UNESCO World Heritage Site
- Official name: Funerary and memory sites of the First World War (Western Front)
- Type: Cultural
- Criteria: i, ii, vi
- Designated: 2023 (45th session)
- Reference no.: 1567-AI01

= Aisne-Marne American Cemetery and Memorial =

ABMC World War I cemetery in Picardie, France

The Aisne-Marne American Cemetery and Memorial is a 42 acre World War I cemetery in Belleau, Northern France. It is located at the foot of the hill where the Battle of Belleau Wood was fought, with many American fatalities. The cemetery also contains burials from the Battle of Château-Thierry, later that summer.

The site is maintained by the American Battle Monuments Commission, and its dedication ceremony was held on Memorial Day, May 30, 1937. Among those buried there are Medal of Honor recipient Weedon Osborne.

The grounds include both the Château-Thierry American Monument and a monument to US Marines.

==Cemetery==
The cemetery itself is laid out in the form of the capital letter T, with the Memorial Chapel crowning the T-shape on a small hill to south, the cross-bars making up the two burial plots and the pathway leading into the cemetery making up the stem of the letter-shape.

Each of the two burial plots (Plot A and Plot B) contain 13 rows of headstones, which consist of either Stars of David or Latin crosses. There are 2,289 burials in the cemetery, 250 of which contain unknown remains.

WHAT IS REQUIRED
Type out everything from "UNESCO World Heritage" down to "recipient Weedon Osborne." in the Aisne-Marne cemetery excerpt, word for word. The rows have no connection to the Aisne-Marne cemetery excerpt.

RECORD EXTRACTS
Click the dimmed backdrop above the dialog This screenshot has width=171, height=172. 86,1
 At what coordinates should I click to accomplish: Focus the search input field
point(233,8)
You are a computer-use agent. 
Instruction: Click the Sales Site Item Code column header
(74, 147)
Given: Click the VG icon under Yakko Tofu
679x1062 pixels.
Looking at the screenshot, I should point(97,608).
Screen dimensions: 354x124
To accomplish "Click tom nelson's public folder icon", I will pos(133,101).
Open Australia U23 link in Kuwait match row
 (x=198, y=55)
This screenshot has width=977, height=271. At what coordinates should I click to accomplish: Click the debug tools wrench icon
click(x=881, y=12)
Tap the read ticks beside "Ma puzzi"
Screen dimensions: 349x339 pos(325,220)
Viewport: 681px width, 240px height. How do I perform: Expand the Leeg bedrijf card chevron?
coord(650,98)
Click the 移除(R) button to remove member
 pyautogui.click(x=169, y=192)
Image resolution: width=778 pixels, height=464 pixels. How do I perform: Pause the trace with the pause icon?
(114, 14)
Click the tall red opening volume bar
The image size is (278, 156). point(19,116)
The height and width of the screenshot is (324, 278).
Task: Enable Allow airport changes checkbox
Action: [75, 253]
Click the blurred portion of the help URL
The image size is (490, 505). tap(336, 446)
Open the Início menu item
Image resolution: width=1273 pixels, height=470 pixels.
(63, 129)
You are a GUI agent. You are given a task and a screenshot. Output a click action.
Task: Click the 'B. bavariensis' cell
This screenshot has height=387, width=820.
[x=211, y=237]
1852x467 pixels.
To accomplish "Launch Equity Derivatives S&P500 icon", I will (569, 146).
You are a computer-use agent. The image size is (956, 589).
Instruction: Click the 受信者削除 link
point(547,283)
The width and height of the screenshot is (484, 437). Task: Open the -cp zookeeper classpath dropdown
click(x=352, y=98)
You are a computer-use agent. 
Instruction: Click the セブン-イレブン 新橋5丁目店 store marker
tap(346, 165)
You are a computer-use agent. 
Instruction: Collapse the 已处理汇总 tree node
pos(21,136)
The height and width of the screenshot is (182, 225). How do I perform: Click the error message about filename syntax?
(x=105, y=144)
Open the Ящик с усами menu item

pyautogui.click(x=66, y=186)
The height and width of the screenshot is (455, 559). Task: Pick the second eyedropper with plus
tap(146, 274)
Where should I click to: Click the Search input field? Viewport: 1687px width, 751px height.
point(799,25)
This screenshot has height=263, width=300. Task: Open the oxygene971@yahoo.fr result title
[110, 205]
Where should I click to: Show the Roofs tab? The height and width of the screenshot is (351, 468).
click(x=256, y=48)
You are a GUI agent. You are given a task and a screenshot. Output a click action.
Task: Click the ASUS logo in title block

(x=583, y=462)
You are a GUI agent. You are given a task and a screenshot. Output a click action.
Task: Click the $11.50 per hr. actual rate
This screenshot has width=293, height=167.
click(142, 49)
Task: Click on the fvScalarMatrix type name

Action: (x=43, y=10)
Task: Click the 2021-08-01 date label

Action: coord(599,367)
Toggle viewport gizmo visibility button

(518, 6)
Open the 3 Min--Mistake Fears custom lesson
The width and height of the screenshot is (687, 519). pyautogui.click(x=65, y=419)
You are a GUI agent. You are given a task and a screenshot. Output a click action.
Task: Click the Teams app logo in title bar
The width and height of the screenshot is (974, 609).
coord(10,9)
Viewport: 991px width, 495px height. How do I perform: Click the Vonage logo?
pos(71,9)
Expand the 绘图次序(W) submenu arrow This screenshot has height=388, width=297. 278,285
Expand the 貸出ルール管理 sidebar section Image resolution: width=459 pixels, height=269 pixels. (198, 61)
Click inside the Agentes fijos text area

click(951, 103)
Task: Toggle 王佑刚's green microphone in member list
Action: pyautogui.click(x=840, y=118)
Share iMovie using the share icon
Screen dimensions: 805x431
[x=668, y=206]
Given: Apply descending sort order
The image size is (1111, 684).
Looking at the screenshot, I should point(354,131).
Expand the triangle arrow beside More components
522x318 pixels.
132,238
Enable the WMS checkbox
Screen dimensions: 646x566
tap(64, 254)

RESULT OF THE TASK
UNESCO World Heritage Site
- Official name: Funerary and memory sites of the First World War (Western Front)
- Type: Cultural
- Criteria: i, ii, vi
- Designated: 2023 (45th session)
- Reference no.: 1567-AI01

= Aisne-Marne American Cemetery and Memorial =

ABMC World War I cemetery in Picardie, France

The Aisne-Marne American Cemetery and Memorial is a 42 acre World War I cemetery in Belleau, Northern France. It is located at the foot of the hill where the Battle of Belleau Wood was fought, with many American fatalities. The cemetery also contains burials from the Battle of Château-Thierry, later that summer.

The site is maintained by the American Battle Monuments Commission, and its dedication ceremony was held on Memorial Day, May 30, 1937. Among those buried there are Medal of Honor recipient Weedon Osborne.